_List of tasks:_
**A)** Decide whether each statement agrees with the concert notes on Shostakovich's Seventh Symphony, answering yes or no and quoting the deciding words: (i) the symphony was first performed in Moscow; (ii) Arturo Toscanini conducted the first US performance; (iii) the battle in the first movement ends with a funereal oboe solo.
**B)** Please write out the stretch of the concert notes from "Commemorating 75 Years" through "C Major (Leningrad)".

#### Document excerpt ####

Commemorating 75 Years of Victory
Concerto for Piano four hands and Chamber Orchestra
Piano Concerto No. 2 in F major, Op. 102
Symphony No 7 in C Major (Leningrad)
The concert will feature the use of an acoustic shell
In the history of music there has probably never been another symphony whose explosive rise to fame occurred so quickly, so thunderously, and at the same time so enduringly, a fame that lasts even today. Composed in the first months after the start of the Great Patriotic War (in Leningrad and subsequently in Kuibyshev to where Shostakovich was evacuated) Shostakovich’s symphony No 7 was first performed on 5 March 1942 in Kuibyshev by the Bolshoi Theatre Orchestra under conductor Samuil Samosud. 22 March saw a repeat performance in Moscow. Subsequently the symphony was being performed all over the globe. In Novosibirsk it was performed by the Leningrad Philharmonic under Yevgeny Mravinsky. The honour of the first US performance on 19 July 1942 fell to Arturo Toscanini. In the 1942–1943 season alone the symphony was played in North America sixty-two times! And in the first post-war season Shostakovich’s work was played in almost every major European city, among them Paris, Rome, Vienna, Sofia, Belgrade, Budapest, Oslo, Copenhagen, Bucharest, Krakow and Zagreb. The winter of 1946–1947 saw the first performance of the symphony in Berlin. However, the most famous, legendary performance of the Seventh Symphony was that in Leningrad during the Siege at the Great Philharmonic Hall on 9 August 1942 under Karl Eliasberg.
Shostakovich’s Seventh Symphony is majestic music about mankind’s resistance to violence and tyranny, to a machine of evil and destruction. The symphony opens to a powerful unison of strings – the main theme of the first movement. It is set off by a lyrical secondary theme. Together they conjure up an integrated, harmonious image of life at peace. The more terrifying, therefore the “theme of invasion” that creeps in. It enters to a drum roll – mechanical and primitive – the mindless march of soldiers, and a vulgar chansonette. But gradually the musical theme “augments in iron and in blood. It paralysed the auditorium. It paralysed the world” (Yevgeny Petrov). As it advances to heights of incredible tension throughout the entire orchestra, the heroic music of resistance enters. The grandiose symphonic battle ends with a funereal bassoon solo. The somewhat lighter coda darkens again with a dry drum roll… The second movement is an unusual scherzo: the outside lyrical sections frame the scherzo episode itself – sharply rhythmical and jagged. The composer explained that these pages are characterisations of “recollections covered by a fog of sadness and dreams”. “The third movement,” Shostakovich continued, “is a pathetique Adagio. The thrill of life, homage to nature – that is the meaning.” Straight away, like a far-off thundering against Hitler, in the tremolo of the kettledrums the finale begins.

#### Raw data ####

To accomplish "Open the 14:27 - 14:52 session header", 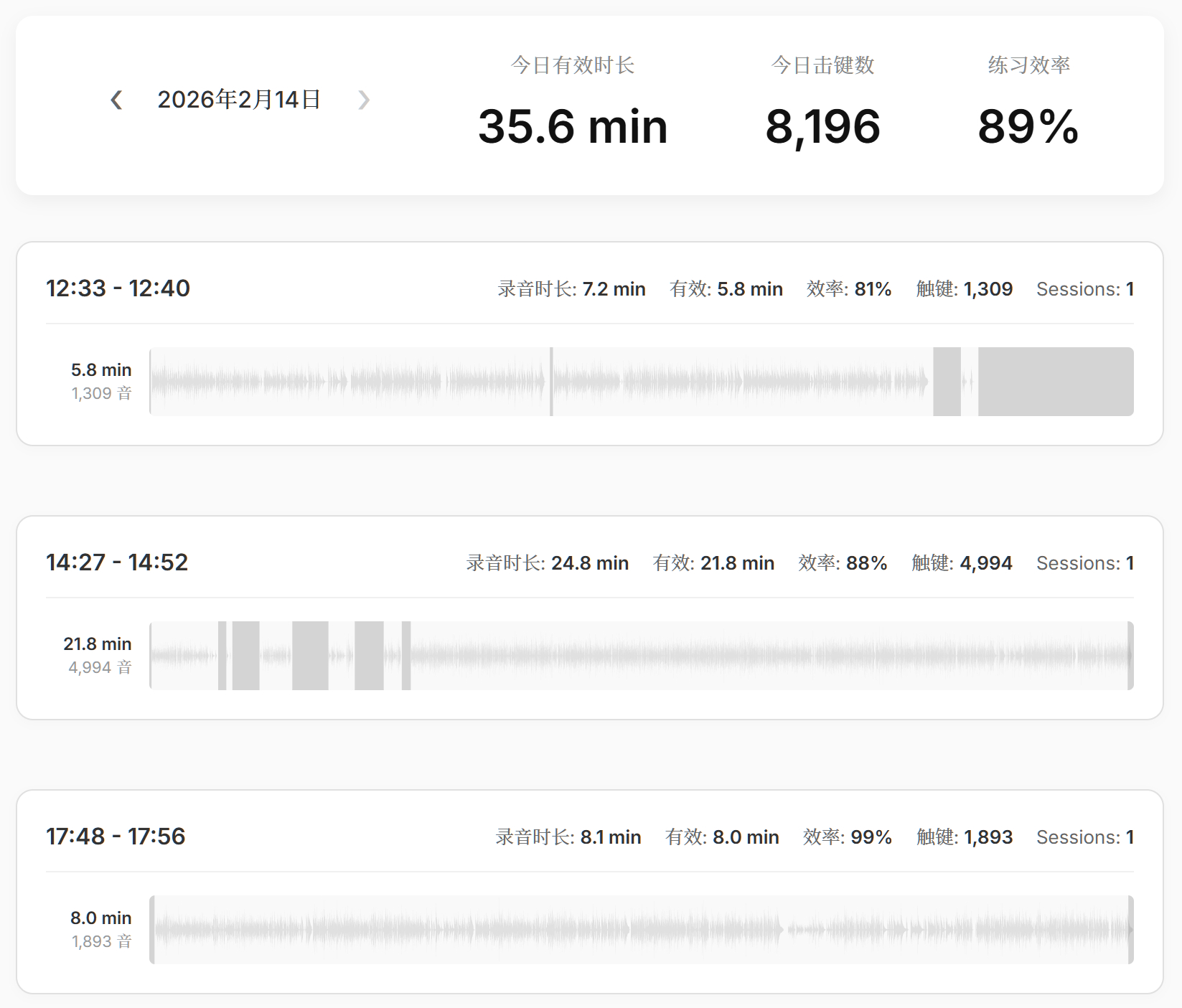I will 117,562.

####

_Response list:_
**A)**
(i) No: "first performed on 5 March 1942 in Kuibyshev by the Bolshoi Theatre Orchestra under conductor Samuil Samosud"
(ii) Yes: "The honour of the first US performance on 19 July 1942 fell to Arturo Toscanini."
(iii) No: "The grandiose symphonic battle ends with a funereal bassoon solo."

**B)**
Commemorating 75 Years of Victory
Concerto for Piano four hands and Chamber Orchestra
Piano Concerto No. 2 in F major, Op. 102
Symphony No 7 in C Major (Leningrad)